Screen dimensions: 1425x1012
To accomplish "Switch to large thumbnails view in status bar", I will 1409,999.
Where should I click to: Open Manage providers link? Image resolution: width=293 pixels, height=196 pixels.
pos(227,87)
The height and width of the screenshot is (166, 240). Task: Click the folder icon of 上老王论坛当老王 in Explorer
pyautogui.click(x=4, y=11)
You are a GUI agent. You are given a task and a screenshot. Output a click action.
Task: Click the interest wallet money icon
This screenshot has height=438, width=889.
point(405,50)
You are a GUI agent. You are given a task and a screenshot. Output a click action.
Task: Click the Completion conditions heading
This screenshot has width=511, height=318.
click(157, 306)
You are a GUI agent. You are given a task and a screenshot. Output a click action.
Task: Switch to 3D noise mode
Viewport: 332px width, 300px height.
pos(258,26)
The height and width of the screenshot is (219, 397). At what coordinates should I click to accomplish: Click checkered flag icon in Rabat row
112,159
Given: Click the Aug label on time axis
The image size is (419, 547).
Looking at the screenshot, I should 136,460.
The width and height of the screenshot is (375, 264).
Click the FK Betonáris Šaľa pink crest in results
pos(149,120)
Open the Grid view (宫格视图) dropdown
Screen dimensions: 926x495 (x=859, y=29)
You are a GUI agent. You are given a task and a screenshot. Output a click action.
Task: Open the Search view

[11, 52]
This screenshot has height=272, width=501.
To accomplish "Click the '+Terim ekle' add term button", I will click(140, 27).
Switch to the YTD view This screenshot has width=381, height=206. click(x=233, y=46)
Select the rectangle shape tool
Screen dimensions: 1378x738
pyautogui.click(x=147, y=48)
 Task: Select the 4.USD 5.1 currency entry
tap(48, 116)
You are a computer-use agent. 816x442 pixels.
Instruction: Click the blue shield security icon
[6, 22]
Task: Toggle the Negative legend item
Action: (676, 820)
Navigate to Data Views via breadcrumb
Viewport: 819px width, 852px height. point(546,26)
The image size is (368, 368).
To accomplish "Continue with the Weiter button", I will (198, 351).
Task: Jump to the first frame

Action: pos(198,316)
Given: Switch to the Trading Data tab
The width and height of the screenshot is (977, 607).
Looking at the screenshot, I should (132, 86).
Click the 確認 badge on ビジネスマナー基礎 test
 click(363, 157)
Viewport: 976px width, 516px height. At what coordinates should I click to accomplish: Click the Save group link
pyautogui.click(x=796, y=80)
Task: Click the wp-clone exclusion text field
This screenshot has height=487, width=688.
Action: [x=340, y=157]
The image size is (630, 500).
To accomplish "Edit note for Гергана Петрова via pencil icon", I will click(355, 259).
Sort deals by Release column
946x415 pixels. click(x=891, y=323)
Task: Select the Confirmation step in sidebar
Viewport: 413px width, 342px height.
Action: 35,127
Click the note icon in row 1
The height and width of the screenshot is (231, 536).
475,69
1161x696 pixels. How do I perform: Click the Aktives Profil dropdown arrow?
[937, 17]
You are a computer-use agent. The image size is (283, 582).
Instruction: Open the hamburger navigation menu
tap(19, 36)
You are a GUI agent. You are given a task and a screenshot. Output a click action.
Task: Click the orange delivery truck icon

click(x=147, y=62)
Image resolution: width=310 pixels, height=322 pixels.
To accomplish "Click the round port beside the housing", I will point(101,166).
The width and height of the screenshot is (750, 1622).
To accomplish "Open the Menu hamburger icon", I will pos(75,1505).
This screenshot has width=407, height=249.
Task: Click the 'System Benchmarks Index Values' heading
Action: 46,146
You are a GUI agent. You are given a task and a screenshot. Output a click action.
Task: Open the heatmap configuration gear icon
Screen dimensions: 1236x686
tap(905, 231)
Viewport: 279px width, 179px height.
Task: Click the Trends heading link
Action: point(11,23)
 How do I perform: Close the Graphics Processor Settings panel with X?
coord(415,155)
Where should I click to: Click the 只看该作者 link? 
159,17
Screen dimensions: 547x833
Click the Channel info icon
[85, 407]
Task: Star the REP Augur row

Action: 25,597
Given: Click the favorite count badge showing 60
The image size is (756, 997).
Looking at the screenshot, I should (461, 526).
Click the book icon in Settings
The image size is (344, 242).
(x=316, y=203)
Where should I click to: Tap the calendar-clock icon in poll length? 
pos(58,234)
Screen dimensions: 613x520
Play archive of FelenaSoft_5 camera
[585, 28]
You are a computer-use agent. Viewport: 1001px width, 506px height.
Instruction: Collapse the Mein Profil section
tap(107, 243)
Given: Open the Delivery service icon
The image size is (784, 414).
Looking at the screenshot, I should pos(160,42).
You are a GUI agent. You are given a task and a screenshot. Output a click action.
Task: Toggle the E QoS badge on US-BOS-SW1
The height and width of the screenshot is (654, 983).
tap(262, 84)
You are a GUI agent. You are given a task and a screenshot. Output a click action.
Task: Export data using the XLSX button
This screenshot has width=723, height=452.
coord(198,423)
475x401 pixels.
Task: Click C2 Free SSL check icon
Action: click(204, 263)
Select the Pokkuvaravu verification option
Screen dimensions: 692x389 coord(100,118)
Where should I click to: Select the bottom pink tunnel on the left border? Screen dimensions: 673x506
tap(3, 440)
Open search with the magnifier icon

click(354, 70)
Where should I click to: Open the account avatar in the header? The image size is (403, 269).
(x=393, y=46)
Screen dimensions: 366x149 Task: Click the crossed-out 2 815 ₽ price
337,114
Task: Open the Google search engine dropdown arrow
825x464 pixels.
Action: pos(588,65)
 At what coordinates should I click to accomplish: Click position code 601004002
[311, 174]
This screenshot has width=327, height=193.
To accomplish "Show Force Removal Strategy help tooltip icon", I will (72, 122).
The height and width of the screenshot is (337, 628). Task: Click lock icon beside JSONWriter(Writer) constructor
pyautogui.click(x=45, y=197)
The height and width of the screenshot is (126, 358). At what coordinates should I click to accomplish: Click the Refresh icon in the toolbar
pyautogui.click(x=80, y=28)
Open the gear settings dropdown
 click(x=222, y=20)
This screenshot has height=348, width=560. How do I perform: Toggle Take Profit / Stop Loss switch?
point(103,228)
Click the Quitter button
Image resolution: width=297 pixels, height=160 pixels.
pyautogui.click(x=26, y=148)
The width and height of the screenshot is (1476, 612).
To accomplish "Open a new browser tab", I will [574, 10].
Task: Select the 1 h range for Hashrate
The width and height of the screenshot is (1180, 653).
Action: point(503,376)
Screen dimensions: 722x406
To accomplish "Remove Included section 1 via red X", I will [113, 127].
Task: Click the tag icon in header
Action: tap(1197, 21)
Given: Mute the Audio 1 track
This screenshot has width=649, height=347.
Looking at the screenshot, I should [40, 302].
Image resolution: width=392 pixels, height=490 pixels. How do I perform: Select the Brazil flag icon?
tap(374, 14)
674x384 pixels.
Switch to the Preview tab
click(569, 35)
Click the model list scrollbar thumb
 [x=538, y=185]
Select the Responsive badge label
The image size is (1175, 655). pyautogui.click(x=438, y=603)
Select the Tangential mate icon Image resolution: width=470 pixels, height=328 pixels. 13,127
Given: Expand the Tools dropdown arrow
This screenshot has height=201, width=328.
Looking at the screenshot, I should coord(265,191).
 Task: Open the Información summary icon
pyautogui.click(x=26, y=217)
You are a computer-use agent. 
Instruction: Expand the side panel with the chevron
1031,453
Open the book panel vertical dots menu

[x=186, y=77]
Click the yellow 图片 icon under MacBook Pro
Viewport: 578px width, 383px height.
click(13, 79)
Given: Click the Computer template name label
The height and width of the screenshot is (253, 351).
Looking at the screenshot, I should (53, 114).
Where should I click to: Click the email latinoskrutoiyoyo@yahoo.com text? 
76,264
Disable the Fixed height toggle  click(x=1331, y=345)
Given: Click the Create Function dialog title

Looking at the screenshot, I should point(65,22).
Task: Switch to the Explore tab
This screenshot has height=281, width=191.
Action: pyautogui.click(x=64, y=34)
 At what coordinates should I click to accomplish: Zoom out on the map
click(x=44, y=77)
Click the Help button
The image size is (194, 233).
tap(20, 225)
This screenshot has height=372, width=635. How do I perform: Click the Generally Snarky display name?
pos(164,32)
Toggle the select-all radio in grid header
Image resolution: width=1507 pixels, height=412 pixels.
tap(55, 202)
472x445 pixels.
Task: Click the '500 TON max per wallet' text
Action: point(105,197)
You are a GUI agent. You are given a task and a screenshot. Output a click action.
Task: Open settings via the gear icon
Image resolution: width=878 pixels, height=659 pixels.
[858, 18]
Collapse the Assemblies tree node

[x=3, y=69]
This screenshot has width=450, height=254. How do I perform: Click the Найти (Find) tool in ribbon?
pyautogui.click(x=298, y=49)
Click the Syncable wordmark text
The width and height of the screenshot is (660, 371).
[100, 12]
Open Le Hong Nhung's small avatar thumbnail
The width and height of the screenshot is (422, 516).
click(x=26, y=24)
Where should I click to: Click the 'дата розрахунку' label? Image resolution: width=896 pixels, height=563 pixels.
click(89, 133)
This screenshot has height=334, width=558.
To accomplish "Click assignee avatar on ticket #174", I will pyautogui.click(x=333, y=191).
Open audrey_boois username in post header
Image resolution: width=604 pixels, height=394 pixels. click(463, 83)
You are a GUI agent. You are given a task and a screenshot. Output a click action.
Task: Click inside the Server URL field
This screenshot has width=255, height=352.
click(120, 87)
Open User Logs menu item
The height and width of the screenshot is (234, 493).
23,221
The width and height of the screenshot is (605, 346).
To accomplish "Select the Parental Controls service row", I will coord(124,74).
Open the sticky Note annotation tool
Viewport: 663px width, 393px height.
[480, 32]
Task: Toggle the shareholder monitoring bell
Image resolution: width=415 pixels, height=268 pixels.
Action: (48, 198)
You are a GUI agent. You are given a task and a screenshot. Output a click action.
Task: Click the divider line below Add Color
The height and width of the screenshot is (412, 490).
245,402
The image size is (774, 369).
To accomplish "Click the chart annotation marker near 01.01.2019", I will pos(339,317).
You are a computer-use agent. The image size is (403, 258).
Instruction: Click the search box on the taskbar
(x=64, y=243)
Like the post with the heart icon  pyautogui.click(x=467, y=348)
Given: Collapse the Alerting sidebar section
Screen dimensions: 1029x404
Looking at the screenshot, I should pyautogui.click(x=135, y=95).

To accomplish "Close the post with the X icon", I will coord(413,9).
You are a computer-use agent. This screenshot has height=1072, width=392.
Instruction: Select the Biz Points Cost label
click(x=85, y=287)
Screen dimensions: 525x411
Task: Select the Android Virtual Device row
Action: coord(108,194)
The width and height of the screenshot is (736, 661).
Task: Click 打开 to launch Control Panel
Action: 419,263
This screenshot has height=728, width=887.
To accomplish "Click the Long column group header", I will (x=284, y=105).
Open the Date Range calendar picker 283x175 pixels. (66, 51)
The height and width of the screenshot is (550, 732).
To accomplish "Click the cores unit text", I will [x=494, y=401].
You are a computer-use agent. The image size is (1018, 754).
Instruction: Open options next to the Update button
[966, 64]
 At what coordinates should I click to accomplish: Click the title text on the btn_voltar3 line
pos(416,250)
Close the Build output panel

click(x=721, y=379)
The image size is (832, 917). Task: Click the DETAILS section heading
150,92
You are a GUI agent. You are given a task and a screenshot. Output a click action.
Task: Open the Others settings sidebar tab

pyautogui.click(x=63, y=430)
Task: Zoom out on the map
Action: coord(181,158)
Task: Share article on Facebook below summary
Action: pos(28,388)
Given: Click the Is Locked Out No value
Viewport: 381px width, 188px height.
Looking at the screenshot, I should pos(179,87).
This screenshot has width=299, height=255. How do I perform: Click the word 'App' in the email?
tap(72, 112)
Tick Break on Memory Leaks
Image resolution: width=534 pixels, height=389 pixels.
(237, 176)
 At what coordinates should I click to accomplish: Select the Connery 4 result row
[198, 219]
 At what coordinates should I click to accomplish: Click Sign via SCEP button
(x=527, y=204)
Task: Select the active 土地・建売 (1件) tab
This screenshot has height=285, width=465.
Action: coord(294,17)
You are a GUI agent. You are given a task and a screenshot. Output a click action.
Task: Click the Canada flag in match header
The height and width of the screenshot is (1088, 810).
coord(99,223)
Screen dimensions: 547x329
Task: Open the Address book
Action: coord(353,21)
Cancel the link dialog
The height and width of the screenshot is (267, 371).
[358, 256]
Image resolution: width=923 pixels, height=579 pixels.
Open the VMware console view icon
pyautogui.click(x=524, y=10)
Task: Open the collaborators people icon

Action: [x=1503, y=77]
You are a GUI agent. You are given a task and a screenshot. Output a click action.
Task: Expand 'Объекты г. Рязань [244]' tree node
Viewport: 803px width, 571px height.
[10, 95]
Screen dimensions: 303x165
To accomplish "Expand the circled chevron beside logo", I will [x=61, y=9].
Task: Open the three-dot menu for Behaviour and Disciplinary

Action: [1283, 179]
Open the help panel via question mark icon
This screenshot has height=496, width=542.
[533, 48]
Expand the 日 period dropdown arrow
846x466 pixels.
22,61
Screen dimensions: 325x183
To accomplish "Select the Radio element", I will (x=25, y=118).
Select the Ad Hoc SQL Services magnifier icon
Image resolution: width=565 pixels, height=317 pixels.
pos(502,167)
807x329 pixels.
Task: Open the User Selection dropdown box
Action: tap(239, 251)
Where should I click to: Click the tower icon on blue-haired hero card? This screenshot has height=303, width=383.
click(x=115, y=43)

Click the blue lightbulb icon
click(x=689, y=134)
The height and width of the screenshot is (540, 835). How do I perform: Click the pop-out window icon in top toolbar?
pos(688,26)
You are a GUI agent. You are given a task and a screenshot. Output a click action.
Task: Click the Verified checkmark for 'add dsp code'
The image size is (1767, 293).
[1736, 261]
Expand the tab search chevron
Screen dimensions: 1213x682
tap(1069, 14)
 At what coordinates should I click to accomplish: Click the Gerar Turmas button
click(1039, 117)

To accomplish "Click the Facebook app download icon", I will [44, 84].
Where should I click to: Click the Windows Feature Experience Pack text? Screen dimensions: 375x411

* * * * *

Work to complete = Reproduce, character for character, only the lines of the preceding data that start at the line with "Image resolution: width=415" and end at the line with "Given: Collapse the Alerting sidebar section", both included.

Result =
Image resolution: width=415 pixels, height=268 pixels.
Action: (48, 198)
You are a GUI agent. You are given a task and a screenshot. Output a click action.
Task: Click the divider line below Add Color
The height and width of the screenshot is (412, 490).
245,402
The image size is (774, 369).
To accomplish "Click the chart annotation marker near 01.01.2019", I will pos(339,317).
You are a computer-use agent. The image size is (403, 258).
Instruction: Click the search box on the taskbar
(x=64, y=243)
Like the post with the heart icon  pyautogui.click(x=467, y=348)
Given: Collapse the Alerting sidebar section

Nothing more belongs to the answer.